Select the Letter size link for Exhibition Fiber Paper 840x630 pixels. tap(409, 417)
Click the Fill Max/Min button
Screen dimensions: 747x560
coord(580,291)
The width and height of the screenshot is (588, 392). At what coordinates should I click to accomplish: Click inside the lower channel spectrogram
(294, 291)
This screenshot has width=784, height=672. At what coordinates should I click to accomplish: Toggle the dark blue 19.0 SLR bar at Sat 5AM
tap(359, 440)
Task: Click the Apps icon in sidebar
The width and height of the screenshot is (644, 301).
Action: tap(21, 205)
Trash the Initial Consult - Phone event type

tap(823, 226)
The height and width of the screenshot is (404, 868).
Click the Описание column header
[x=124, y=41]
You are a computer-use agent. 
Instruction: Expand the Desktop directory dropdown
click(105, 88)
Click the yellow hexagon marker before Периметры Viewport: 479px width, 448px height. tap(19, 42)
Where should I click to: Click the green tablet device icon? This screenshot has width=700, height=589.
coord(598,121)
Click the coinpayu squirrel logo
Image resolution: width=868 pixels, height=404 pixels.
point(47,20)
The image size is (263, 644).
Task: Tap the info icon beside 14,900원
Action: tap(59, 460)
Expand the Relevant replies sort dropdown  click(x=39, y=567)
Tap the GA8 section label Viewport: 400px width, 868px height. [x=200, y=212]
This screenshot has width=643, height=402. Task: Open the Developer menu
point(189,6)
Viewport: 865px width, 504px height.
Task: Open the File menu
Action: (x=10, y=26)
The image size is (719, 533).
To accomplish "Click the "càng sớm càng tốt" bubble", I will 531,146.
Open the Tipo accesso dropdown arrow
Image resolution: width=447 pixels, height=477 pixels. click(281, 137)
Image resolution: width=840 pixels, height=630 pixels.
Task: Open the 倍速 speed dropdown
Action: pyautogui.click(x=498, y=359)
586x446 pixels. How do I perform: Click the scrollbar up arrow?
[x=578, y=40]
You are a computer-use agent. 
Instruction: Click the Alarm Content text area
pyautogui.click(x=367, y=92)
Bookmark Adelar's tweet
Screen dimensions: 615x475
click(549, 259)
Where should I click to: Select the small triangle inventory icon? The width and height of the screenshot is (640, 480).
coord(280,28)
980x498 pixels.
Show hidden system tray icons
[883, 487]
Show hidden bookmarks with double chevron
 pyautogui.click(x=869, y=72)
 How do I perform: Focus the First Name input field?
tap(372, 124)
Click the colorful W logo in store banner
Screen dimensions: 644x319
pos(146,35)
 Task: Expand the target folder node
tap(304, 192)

----

▶ _Your instructions_:
Starting with the first line, give back the whole listing exactly.

▶ _Response_:
Select the Letter size link for Exhibition Fiber Paper 840x630 pixels. tap(409, 417)
Click the Fill Max/Min button
Screen dimensions: 747x560
coord(580,291)
The width and height of the screenshot is (588, 392). At what coordinates should I click to accomplish: Click inside the lower channel spectrogram
(294, 291)
This screenshot has width=784, height=672. At what coordinates should I click to accomplish: Toggle the dark blue 19.0 SLR bar at Sat 5AM
tap(359, 440)
Task: Click the Apps icon in sidebar
The width and height of the screenshot is (644, 301).
Action: tap(21, 205)
Trash the Initial Consult - Phone event type

tap(823, 226)
The height and width of the screenshot is (404, 868).
Click the Описание column header
[x=124, y=41]
You are a computer-use agent. 
Instruction: Expand the Desktop directory dropdown
click(105, 88)
Click the yellow hexagon marker before Периметры Viewport: 479px width, 448px height. tap(19, 42)
Where should I click to: Click the green tablet device icon? This screenshot has width=700, height=589.
coord(598,121)
Click the coinpayu squirrel logo
Image resolution: width=868 pixels, height=404 pixels.
point(47,20)
The image size is (263, 644).
Task: Tap the info icon beside 14,900원
Action: tap(59, 460)
Expand the Relevant replies sort dropdown  click(x=39, y=567)
Tap the GA8 section label Viewport: 400px width, 868px height. [x=200, y=212]
This screenshot has width=643, height=402. Task: Open the Developer menu
point(189,6)
Viewport: 865px width, 504px height.
Task: Open the File menu
Action: (x=10, y=26)
The image size is (719, 533).
To accomplish "Click the "càng sớm càng tốt" bubble", I will 531,146.
Open the Tipo accesso dropdown arrow
Image resolution: width=447 pixels, height=477 pixels. click(281, 137)
Image resolution: width=840 pixels, height=630 pixels.
Task: Open the 倍速 speed dropdown
Action: pyautogui.click(x=498, y=359)
586x446 pixels. How do I perform: Click the scrollbar up arrow?
[x=578, y=40]
You are a computer-use agent. 
Instruction: Click the Alarm Content text area
pyautogui.click(x=367, y=92)
Bookmark Adelar's tweet
Screen dimensions: 615x475
click(549, 259)
Where should I click to: Select the small triangle inventory icon? The width and height of the screenshot is (640, 480).
coord(280,28)
980x498 pixels.
Show hidden system tray icons
[883, 487]
Show hidden bookmarks with double chevron
 pyautogui.click(x=869, y=72)
 How do I perform: Focus the First Name input field?
tap(372, 124)
Click the colorful W logo in store banner
Screen dimensions: 644x319
pos(146,35)
 Task: Expand the target folder node
tap(304, 192)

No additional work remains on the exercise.